How to complete this task
Please keep to the lines below from the one with "Open maeybautista username link" through the one with "Task: Tap the int.soccerway.com address bar", and restate them word for word, ends included.

The records
---+---

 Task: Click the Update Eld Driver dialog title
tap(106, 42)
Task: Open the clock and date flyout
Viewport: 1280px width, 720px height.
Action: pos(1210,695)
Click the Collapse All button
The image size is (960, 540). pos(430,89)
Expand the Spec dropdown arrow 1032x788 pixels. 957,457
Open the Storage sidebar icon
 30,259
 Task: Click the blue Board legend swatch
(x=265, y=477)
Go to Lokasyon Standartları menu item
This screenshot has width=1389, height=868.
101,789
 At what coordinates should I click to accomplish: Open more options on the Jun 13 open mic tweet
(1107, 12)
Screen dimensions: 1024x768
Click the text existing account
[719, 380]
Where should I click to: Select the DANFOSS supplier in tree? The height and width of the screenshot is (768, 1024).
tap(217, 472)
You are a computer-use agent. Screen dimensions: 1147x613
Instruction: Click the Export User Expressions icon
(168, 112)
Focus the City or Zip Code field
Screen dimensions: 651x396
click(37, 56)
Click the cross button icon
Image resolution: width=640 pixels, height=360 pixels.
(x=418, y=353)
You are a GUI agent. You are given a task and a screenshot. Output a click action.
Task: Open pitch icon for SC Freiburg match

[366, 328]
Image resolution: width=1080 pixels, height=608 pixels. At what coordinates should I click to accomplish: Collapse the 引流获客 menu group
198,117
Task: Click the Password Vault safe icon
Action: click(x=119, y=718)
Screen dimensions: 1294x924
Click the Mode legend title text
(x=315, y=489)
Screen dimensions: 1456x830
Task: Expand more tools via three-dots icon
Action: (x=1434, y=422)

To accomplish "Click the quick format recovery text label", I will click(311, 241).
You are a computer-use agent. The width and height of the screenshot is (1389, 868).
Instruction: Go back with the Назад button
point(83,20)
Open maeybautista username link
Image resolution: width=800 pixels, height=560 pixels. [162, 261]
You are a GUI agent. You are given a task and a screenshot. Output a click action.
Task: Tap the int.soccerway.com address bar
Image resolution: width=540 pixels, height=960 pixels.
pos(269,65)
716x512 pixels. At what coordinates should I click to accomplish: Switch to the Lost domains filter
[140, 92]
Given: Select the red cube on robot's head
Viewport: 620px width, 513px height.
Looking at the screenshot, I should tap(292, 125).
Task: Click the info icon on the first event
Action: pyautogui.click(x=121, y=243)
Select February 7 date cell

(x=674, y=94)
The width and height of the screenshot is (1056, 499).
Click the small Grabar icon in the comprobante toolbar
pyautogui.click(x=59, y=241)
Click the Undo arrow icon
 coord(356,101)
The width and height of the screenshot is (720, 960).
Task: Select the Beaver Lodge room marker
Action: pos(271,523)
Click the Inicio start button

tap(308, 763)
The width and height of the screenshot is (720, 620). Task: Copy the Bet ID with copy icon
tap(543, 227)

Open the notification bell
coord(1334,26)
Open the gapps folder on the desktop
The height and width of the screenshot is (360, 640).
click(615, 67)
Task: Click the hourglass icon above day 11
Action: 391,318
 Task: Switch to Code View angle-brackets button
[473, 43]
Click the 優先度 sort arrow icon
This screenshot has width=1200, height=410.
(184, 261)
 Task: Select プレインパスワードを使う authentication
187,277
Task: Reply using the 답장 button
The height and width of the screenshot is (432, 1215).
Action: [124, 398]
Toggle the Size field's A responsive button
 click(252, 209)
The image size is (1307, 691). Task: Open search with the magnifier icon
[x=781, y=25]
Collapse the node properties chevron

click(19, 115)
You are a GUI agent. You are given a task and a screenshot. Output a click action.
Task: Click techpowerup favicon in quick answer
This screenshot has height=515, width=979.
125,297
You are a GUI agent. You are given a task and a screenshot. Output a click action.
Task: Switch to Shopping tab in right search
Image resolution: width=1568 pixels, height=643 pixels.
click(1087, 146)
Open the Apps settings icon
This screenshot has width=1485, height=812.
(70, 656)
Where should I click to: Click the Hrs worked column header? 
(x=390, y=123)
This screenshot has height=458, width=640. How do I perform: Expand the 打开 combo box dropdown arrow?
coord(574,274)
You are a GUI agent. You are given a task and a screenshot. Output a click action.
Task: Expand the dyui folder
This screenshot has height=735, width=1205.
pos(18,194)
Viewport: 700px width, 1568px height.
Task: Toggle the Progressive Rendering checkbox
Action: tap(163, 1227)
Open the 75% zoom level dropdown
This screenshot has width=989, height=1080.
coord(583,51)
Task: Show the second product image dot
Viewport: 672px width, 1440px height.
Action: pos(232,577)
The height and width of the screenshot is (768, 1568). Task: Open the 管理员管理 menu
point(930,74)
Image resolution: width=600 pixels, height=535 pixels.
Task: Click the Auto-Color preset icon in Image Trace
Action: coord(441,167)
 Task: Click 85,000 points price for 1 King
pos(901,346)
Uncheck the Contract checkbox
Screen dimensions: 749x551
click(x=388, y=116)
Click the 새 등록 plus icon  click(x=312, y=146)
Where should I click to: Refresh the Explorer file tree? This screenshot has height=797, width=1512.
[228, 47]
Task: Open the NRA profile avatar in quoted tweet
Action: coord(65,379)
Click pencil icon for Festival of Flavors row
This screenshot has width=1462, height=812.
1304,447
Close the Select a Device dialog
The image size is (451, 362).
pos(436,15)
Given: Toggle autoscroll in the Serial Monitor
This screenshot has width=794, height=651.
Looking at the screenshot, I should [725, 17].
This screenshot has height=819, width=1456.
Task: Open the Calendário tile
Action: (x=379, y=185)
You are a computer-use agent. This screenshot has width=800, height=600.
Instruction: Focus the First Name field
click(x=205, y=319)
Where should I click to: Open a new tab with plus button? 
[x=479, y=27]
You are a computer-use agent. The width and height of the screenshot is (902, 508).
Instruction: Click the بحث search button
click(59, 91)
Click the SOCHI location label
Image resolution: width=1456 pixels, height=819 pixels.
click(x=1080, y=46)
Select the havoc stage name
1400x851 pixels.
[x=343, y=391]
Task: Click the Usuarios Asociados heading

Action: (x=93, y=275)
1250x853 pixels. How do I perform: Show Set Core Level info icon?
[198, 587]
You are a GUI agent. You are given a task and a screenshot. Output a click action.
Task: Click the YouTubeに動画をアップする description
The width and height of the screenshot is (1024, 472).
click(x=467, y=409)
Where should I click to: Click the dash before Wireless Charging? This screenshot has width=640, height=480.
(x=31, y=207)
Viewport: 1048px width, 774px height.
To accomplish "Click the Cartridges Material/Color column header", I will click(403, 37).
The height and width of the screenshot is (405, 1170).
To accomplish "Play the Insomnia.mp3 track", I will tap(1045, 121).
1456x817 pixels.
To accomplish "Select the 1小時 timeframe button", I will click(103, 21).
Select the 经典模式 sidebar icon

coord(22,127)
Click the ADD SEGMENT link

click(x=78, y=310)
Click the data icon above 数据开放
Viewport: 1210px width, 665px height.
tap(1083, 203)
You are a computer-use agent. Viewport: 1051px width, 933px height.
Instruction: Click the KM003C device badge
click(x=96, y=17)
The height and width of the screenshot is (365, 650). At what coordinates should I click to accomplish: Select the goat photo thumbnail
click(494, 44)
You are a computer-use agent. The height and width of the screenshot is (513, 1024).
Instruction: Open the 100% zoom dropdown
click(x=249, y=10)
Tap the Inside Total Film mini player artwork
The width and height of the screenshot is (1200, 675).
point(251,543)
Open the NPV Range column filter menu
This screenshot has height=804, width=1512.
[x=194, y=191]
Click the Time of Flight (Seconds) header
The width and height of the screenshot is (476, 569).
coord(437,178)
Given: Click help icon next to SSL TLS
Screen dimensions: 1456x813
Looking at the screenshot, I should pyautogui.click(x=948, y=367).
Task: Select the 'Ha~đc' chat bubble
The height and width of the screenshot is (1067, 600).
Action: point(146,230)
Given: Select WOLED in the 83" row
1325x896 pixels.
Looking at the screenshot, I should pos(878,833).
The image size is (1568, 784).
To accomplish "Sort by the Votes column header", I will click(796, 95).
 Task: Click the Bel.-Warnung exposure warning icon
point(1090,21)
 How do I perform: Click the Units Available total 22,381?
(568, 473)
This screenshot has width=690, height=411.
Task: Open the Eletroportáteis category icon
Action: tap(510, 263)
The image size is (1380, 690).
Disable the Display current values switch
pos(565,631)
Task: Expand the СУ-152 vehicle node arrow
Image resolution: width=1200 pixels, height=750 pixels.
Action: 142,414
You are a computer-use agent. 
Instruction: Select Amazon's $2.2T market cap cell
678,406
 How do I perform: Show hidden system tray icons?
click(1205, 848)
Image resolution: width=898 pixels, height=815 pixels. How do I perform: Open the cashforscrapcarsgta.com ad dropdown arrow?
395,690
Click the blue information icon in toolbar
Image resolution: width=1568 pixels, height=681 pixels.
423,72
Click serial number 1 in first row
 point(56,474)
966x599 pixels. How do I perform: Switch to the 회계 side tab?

---+---

Answer space
Open maeybautista username link
Image resolution: width=800 pixels, height=560 pixels. [162, 261]
You are a GUI agent. You are given a task and a screenshot. Output a click action.
Task: Tap the int.soccerway.com address bar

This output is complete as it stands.